Ich liebe die Stadt Bern über alles, treibe mich seit Jahren Wochenende für Wochenende im hauptstädtischen Nachtleben umher und bin vom hiesigen Stil der Nachtleben-Kultur begeistert. Auch wenn bei uns nicht alles perfekt ist und es immer Raum für Verbesserungen gibt, beweisen wir Berner im Bereich Nachtleben vielschichtig Stil. Hier meine elf Gründe, warum uns Zürich in Sachen Stil im Nachtleben ganz klar nachsteht.
Wir stehen hinter unseren Nachtleben-Institutionen
Frau Müller scheint in unseren Tagen ein schweizweites Übel. So auch in Bern: Wohlhabend und pensioniert zieht sie in eine überteuerte Stadtwohnung und versucht im Anschluss mit Lärmklagen und Ähnlichem, gut etablierte Traditionslokale zu verdrängen.
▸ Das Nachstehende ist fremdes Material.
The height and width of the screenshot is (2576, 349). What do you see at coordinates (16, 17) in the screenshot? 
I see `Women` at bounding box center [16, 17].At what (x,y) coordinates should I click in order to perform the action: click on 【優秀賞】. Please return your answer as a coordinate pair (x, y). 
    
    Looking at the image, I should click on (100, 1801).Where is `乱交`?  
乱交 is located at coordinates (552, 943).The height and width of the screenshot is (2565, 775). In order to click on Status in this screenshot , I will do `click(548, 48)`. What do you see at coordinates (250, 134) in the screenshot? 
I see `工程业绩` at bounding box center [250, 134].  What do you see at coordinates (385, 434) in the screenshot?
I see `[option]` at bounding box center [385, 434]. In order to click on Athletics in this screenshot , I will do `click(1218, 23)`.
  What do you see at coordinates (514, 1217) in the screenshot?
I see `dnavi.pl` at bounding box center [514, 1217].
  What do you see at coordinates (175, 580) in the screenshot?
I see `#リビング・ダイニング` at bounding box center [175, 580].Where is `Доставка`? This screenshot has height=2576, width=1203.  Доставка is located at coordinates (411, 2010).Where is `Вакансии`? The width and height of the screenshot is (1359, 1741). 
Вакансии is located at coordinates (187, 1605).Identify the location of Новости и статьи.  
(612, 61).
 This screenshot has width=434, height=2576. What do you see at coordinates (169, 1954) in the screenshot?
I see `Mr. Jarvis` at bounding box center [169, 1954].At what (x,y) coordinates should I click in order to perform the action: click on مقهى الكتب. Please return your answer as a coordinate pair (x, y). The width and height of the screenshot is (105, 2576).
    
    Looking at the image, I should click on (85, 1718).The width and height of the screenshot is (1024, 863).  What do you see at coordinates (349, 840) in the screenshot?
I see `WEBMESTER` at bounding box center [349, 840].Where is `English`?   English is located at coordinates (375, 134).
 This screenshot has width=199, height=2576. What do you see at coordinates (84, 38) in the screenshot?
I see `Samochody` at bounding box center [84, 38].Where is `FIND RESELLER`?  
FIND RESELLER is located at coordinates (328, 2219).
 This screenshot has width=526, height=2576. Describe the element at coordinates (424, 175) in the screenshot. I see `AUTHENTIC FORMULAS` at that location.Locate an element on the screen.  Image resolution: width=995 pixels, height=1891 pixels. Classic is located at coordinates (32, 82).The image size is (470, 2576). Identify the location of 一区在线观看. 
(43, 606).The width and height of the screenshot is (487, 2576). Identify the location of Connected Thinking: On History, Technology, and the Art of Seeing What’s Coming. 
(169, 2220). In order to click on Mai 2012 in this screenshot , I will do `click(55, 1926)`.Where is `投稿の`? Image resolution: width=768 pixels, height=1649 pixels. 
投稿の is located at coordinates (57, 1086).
Wir Berner schauten dem nicht tatenlos zu, sondern gründeten umgehend die Bewegung “Figg di Frou Müller”. Das Berner Volk als Einheit steht auch regelmässig für sein Nachtleben und die Kultur ein: Die SVP versuchte schon viermal via Volksabstimmung die Reitschule zu schliessen, viermal stimmten die Berner für ihr nachtlebendiges Kulturzentrum und bewiesen damit stadtweit Stil und Herz fürs Nachtleben. Das soll uns Zürich mal nachmachen!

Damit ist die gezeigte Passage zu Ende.